BDNF potently activates transcription of the SORL1 gene by
more than tenfold through the extracellular-signal-regulated
kinase (ERK) pathway and yet unknown downstream
transcription factors (Rohe et al., 2009). It is possible that a
poor trophic support to neurons, as shown in chronic insults to the
nervous system, is deleterious through the associated loss of
SORL1 expression (Matrone et al., 2008; Rohe et al., 2009).
Because SORLA and its interacting adaptors have a pivotal
role in the trafficking of APP, it comes as no surprise that
additional components of this trafficking machinery emerge as
genetic risk factors in AD. Foremost, this applies to the
pentameric retromer complex, which is composed of VPS35,
VPS29, VPS26 and the sorting nexins 1 and 2 (reviewed in
Seaman, 2012). VPS35 and VPS26 are poorly expressed in the
brain of AD patients (Small et al., 2005), and disruption of Vps35
in mice results in memory deficits and synaptic dysfunction,
which are associated with elevated Ab levels (Muhammad et al.,
200. As retrograde transport of SORLA, which is mediated by
retromer, is important for processing of APP (Fjorback et al.,
2012), impaired retromer function, might be an underlying cause
of neurodegenerative processes (Nothwehr et al., 2000). In a
similar manner, decreased levels of GGA3 are observed in brain
autopsies of AD patients (Santosa et al., 2011). Moreover, the
loss of GGA3 expression enhances b-secretase activity (Tesco
et al., 2007), suggesting that impaired anterograde transport of
SORLA is an additional cause of neuronal dysfunction.

 
Conclusions
Recent years witnessed the detailed elucidation of cellular
trafficking pathways that control APP processing, and how they
contribute to neurodegenerative processes in patients. In
particular, the functional characterization of SORLA, a unique
sorting receptor for APP, sheds light on the targeted transport of
APP to distinct neuronal compartments that harbour the various
secretase activities – a process that was previously poorly
understood. Results from histopathological and epidemiological
studies further substantiate the crucial role of this receptor in
sporadic AD. Equally exciting is a recent report that mutations in
SORL1 might even be the cause of autosomal dominant forms of
early-onset AD (Pottier et al., 2012).
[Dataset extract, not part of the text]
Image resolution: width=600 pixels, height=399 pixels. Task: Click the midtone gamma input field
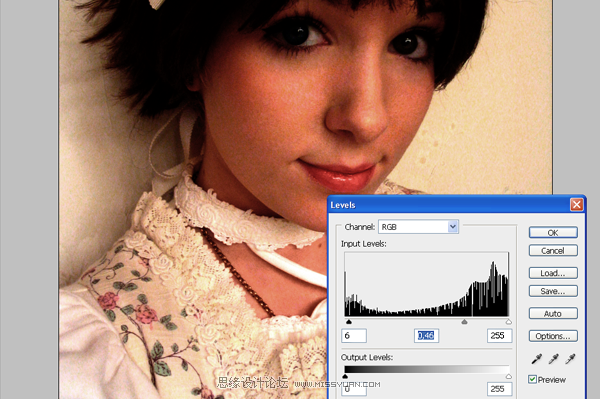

Here, five missense
mutations, one of which maps to the APP binding domain in
SORLA, have been identified in familial cases of AD. Although
much still needs to be learned about this sorting pathway, it
certainly holds great promise as a genetic risk factor and new
biomarker for diagnosis, and perhaps it might even constitute a
druggable target for the treatment of AD.

http://jcs.biologists.org/content/126/13/2751.full.pdf+html

So it looks like one can get a hold of DHA quite easily and also appears to be supplements with BDNF available.  Do we add these to the regimine?